### What is expected
All lines in the entries below that hold "will" make up the answer.

————

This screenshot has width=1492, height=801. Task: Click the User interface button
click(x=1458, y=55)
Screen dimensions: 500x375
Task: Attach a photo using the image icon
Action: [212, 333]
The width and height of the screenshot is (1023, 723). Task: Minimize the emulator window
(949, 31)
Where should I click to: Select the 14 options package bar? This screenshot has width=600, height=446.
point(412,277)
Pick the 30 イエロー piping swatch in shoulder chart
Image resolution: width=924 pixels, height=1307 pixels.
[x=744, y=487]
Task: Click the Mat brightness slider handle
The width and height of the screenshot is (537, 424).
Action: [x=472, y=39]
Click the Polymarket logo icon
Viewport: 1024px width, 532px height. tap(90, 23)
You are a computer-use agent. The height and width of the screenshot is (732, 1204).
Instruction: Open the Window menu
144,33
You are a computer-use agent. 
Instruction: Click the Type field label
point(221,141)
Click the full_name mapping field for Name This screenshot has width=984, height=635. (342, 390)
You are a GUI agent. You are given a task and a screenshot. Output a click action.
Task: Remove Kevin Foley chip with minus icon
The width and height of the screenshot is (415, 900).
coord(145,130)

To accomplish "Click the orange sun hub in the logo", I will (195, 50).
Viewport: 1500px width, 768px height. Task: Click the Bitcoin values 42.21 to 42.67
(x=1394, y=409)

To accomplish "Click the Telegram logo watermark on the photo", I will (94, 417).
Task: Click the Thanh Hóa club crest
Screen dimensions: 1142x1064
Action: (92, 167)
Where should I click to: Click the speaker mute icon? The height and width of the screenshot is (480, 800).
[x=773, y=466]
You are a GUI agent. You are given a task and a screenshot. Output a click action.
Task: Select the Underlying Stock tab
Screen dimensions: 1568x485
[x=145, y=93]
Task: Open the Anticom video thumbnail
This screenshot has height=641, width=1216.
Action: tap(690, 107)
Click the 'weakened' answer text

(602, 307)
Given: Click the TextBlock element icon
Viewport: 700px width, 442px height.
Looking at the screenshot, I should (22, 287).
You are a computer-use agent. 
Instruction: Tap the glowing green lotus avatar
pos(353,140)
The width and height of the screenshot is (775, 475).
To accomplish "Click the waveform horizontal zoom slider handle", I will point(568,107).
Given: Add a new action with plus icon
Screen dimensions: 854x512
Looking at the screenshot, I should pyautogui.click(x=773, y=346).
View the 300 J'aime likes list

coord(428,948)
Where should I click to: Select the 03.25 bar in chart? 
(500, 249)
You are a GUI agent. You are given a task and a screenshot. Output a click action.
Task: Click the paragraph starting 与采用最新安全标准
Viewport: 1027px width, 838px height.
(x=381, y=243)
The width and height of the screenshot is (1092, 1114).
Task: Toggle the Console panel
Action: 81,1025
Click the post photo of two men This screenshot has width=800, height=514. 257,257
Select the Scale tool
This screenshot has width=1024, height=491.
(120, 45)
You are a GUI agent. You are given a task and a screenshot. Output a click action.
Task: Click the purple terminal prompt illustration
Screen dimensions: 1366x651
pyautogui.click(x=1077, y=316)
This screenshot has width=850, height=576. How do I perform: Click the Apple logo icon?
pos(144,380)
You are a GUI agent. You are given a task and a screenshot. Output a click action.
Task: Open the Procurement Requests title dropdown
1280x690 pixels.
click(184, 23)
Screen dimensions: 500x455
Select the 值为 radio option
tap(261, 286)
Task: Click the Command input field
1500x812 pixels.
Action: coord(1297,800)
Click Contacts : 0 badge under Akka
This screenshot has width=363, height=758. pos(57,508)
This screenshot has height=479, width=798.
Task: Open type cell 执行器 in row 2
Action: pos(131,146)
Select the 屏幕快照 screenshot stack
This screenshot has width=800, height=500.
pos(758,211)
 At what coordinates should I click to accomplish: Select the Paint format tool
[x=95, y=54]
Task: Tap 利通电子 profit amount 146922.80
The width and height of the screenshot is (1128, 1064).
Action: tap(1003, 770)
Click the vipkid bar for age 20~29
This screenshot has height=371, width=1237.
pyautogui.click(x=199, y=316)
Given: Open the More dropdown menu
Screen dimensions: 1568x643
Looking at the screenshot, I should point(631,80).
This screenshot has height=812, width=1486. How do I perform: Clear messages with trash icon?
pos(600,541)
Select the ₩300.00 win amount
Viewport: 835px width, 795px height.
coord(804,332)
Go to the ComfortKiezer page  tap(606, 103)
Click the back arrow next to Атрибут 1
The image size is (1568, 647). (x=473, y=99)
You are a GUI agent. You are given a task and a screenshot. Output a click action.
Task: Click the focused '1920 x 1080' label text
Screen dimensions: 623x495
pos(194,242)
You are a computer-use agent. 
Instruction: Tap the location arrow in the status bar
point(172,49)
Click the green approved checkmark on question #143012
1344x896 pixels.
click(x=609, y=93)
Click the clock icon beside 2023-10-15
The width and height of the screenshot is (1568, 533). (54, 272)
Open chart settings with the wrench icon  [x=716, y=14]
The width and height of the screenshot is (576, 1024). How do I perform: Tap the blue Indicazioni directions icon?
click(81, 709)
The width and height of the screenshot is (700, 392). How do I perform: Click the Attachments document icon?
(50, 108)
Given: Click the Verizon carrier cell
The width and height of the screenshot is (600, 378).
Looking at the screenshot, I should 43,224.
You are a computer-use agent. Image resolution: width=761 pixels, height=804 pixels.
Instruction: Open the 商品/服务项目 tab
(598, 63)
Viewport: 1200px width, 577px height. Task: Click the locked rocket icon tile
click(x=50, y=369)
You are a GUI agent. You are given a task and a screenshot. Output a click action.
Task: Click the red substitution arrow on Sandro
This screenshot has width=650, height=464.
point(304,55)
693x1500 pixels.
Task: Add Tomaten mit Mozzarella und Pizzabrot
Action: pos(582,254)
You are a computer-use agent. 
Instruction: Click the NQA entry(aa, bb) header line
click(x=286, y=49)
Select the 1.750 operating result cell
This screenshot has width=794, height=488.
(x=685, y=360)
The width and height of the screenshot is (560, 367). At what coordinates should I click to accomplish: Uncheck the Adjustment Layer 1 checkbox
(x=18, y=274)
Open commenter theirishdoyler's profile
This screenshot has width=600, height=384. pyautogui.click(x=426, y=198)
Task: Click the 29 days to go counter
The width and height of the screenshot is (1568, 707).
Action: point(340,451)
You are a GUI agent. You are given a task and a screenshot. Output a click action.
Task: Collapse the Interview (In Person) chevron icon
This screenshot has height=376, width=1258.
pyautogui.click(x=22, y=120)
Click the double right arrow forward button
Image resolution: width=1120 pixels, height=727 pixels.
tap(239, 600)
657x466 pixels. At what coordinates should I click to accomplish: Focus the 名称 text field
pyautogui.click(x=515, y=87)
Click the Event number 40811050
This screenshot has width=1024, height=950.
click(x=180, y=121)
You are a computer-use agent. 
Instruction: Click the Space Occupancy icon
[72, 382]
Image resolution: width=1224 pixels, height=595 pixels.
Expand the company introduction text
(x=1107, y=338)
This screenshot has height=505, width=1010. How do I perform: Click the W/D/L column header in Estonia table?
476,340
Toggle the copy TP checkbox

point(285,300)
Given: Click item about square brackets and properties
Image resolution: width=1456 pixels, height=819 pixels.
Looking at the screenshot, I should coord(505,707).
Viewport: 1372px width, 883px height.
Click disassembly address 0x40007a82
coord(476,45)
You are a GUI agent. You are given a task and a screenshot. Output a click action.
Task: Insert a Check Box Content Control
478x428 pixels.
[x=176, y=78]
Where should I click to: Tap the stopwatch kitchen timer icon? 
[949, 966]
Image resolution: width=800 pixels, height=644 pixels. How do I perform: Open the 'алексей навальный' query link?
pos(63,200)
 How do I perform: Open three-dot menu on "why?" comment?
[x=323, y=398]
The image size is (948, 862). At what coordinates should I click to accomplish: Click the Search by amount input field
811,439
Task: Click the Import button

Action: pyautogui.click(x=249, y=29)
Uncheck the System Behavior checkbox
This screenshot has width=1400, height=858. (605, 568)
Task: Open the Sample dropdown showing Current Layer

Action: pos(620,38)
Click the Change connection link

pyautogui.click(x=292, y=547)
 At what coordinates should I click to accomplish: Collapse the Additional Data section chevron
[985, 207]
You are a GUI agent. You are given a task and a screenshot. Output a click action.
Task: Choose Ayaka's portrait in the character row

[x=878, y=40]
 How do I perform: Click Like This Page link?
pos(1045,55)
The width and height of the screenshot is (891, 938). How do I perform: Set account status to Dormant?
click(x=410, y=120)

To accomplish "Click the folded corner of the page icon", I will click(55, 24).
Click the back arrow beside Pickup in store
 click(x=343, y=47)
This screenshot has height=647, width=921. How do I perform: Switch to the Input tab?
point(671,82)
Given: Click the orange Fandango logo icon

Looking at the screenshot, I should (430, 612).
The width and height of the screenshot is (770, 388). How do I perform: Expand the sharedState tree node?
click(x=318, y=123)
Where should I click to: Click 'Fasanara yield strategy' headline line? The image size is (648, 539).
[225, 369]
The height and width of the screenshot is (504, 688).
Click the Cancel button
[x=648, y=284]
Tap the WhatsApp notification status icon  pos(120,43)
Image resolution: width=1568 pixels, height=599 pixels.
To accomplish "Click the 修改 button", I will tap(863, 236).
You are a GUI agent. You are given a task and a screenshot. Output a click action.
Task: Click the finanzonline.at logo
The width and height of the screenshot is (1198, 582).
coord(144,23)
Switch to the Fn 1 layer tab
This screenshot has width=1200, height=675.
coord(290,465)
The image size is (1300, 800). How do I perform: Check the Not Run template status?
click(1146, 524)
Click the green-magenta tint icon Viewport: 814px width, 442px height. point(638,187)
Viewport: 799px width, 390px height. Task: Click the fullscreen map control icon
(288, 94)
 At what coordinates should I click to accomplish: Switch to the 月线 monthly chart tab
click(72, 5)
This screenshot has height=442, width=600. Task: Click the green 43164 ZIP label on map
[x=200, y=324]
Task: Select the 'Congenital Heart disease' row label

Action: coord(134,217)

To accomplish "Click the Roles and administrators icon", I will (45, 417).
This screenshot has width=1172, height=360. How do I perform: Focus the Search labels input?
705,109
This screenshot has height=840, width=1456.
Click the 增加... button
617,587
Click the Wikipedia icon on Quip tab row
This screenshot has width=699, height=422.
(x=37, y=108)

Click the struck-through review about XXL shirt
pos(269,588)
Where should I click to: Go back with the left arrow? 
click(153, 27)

————

### Response below
To accomplish "Click the orange sun hub in the logo", I will (195, 50).
To accomplish "Click the Telegram logo watermark on the photo", I will (94, 417).
To accomplish "Click the waveform horizontal zoom slider handle", I will point(568,107).
To accomplish "Click the folded corner of the page icon", I will click(55, 24).
To accomplish "Click the 修改 button", I will tap(863, 236).
To accomplish "Click the Roles and administrators icon", I will (45, 417).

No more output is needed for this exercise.